OREGON STATE UNIVERSITY

Marbled Murrelet becomes a flagship species for environmental change

Oregon State professor Jim Rivers calls the marbled murrelet — a small seabird native to the North Pacific — a flagship species for healthy ecosystems because it is one of the only birds in the world that gets all of its food from the marine environment but nests well inland in forested areas, sometimes as far as 50 miles from the nearest ocean.

Murrelets are listed as threatened under the U.S. Endangered Species Act in Oregon, Washington and California, yet little is known about the nesting habits of this curious, short-beaked seabird in Oregon.

Rivers and a team of scientists from the Oregon State College of Forestry including Matt Betts, Kim Nelson, and Dan Roby, as well as the Oregon State Department of Fisheries and Wildlife and the U.S. Geological Survey, want to learn more about the habitat of choice for nesting, as well as the factors that contribute to successful raising their young.

A better understanding of murrelet nesting habitat is critical for informing tough policy decisions on conservation and active management of coastal forests. Therefore, with funding from the Oregon State Forest Research Lab, the team has begun an important study of this species.

Nesting near the coast makes murrelets unique from their relatives like puffins or guillemots, species that often nest on rock outcroppings along the coast. It also makes them exceptionally challenging to study, and researchers go to great lengths to locate nests.

“We start by capturing the bird at sea during the night when they can be netted from a small boat close to shore,” Rivers says. “We then attach tracking tags, release the birds and use fixed-wing aircraft to traverse coastal forests to find the tracking tags. If all goes well, we narrow the bird’s location to a stand where can locate the nest.

Rivers admits this is a lot of work.

“But it’s the only way we can get a sample of reasonable size that allows us to best understand the breeding habitat that this species needs,” he says.

The goal of studying marbled murrelets is to provide information for management policies and practices in forests where the birds nest.

“In particular, we want to know where they nest on the landscape, what influences their ability to nest successfully, and ultimately how timber harvest near nest stands may influence their ability to breed successfully,” Nelson began studying the birds in the 1980s, and her existing research is an integral part of the project.

“We found the first nest of this species in Oregon in 1990,” she says. “Since then my work has focused on finding nest sites, studying breeding ecology, using modeling to describe optimal habitat, assessing the impacts of fragmentation and predation, mapping forgaging hot spots and more.”

Nelson calls murrelets cryptic and secretive. “They’ve foiled biologists for centuries,” she says.

Now the team is adopting a new approach to finding murrelet nests by building upon knowledge and techniques gained from other murrelet research and adapting it to conditions specific to Oregon.

To help find the birds’ cryptic nests, the research team is also working with researchers with the National Oceanic and Atmospheric Administration and a private NGO, Oceans Unmanned, to fly unmanned aerial vehicles (UAVs) with thermal infrared cameras in coastal forests to help locate active nests.

“Using UAVs to conduct this kind of research is cutting edge,” Rivers says. “No one has used them to locate cryptic nests within complex terrestrial habitats, in part because of logistical challenges and because of extensive regulations.

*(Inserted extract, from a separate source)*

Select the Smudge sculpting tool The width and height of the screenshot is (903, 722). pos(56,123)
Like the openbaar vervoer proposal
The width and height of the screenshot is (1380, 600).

Nevertheless, we really need to find murrelets nests and monitor them to better understand their breeding habits, and UAVs offer us a promising opportunity in this regard.”

After a successful pilot season in 2016, the research is ongoing and ever expanding.

“The ocean conditions are expected to provide good foraging opportunities for birds during future breeding seasons,” Rivers says. “Our goal is to capture and tag a large sample of the murrelets on the ocean with tracking tags, and continue that approach to obtain data in multiple years. This project requires us to capture a large number of birds because an unknown proportion of adults forgo breeding, so some tagged birds may not nest within the timeframe that the tracking tags are functional.”

If the project goes well and enough data are collected, the research team will be able to make recommendations to land managers about how murrelet habitat should be managed to sustain murrelet populations.

“This study should be able to say something about their habitat needs and requirements in Oregon in particular,” Rivers says. “Ultimately, we want to learn how forest management practices may influence this threatened species so we can provide information for adaptive management to reach both economic and ecological goals.”